Concerns that money is being used to prop up frontline care
Medical leaders urge trusts to stop treating universities like a "cash cow"
Hundreds of millions of pounds given to NHS trusts for educating future doctors is falling into a "black hole" and the majority of trusts have failed to explain how they are spending it all, reveals a four-year investigation published by The BMJ today.
It shows that nearly a quarter (£406 million) of the £1.7 billion given to NHS trusts in England for medical student training between 2020 and 2023 remains unaccounted for, while some trusts admit they have no record of how the money they received has been spent.
This includes large trusts with close ties to universities, including Royal Free London and Sheffield Teaching Hospitals; between them, these two trusts have failed to account for more than £54m between 2020 and 2023. According to NHS England data, neither trust has ever submitted an accountability report, a claim Sheffield Teaching Hospitals contests.
Medical school leaders are urging trusts to be more transparent, with one calling on them to stop treating universities like a "cash cow." The British Medical Association (BMA) said the lack of clarity was jeopardising the quality and global reputation of UK medical degrees.
Education leaders are also concerned that the money is being spent propping up frontline care.

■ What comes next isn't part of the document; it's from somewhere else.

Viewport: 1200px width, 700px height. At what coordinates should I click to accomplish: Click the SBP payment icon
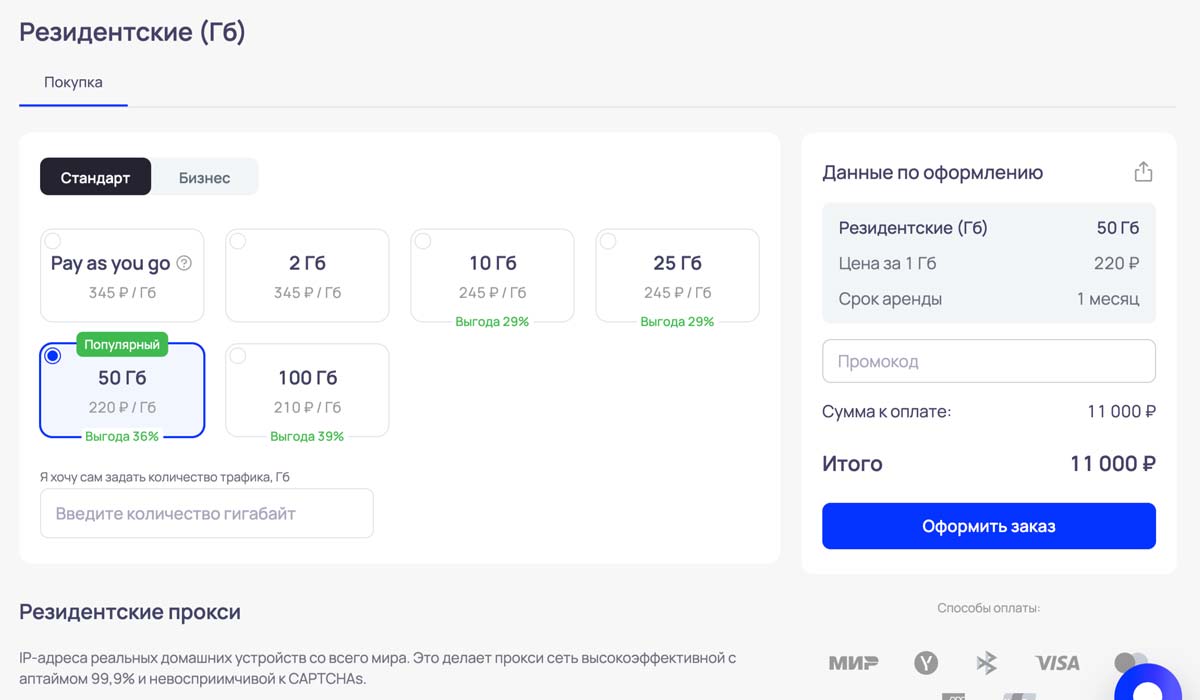[987, 662]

Meanwhile, NHS England has confirmed to The BMJ that it has dropped the mandatory collection of accountability reports that required trusts to detail how they spend the money as a condition of receiving it.
NHS England identifies 13 major areas that trusts could spend undergraduate medical funding on, including 'direct staff teaching time' and 'administration costs.' These areas are illustrative, rather than prescriptive - although what is not allowed is "general top-slicing for overheads to cover areas such as occupational health."

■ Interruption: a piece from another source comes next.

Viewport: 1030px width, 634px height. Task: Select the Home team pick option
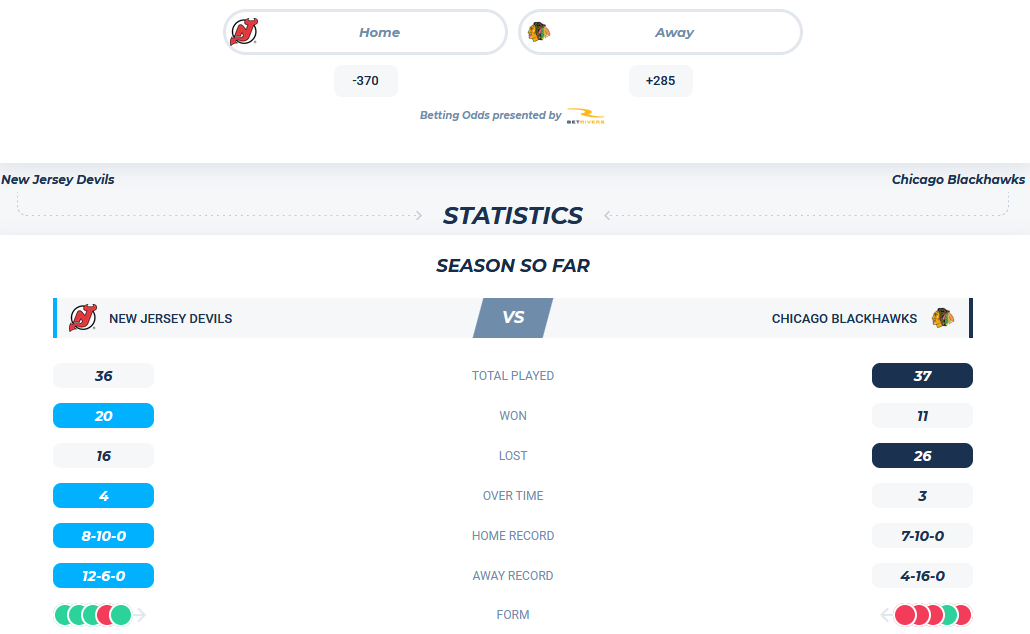point(365,32)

Trusts recorded over £146 million – 8.6% of total undergraduate medical funding over those three years – as 'Other' costs outside these guidelines.
Examples include St George's University Hospitals NHS Foundation Trust in London and Epsom and St Helier NHS Trust, both of which spent millions on "contributions to trust departmental operational budgets" – a category outside NHS England guidelines on areas the money could be spent on.
Both trusts say their funding was spent "appropriately and in line with guidance".
The investigation also highlights disparities in spending priorities across trusts. While "direct staff teaching time" was the category most invested in overall, some trusts reported no spend at all on this category.
Other trusts have listed millions of pounds spent on "cost of staff teaching while delivering patient care" or similar, without disclosing how this is calculated or how it differs from "direct staff teaching time."
Medical school leaders say greater clarity and transparency is needed. They note that education hours are often not reflected in job plans, resulting in unsustainable, unpaid work. Consultants share this frustration, warning that understaffing threatens dedicated training time.
One medical student says they feel "demotivated" and a foundation year two doctor says they were "horrified" by these findings, reporting "subpar training" and feeling like this was "just a way of trusts getting extra income."
Both the Medical Schools Council and the BMA stress the need for full transparency on how funding for undergraduate education is spent by trusts to help ensure that resources reach frontline educational activities and to maintain the standards expected from a UK medical education.
Accounting experts also highlight the importance of governance and external audit mechanisms for ring-fenced funding to ensure that undergraduate medical funding is spent in line with its intended purpose.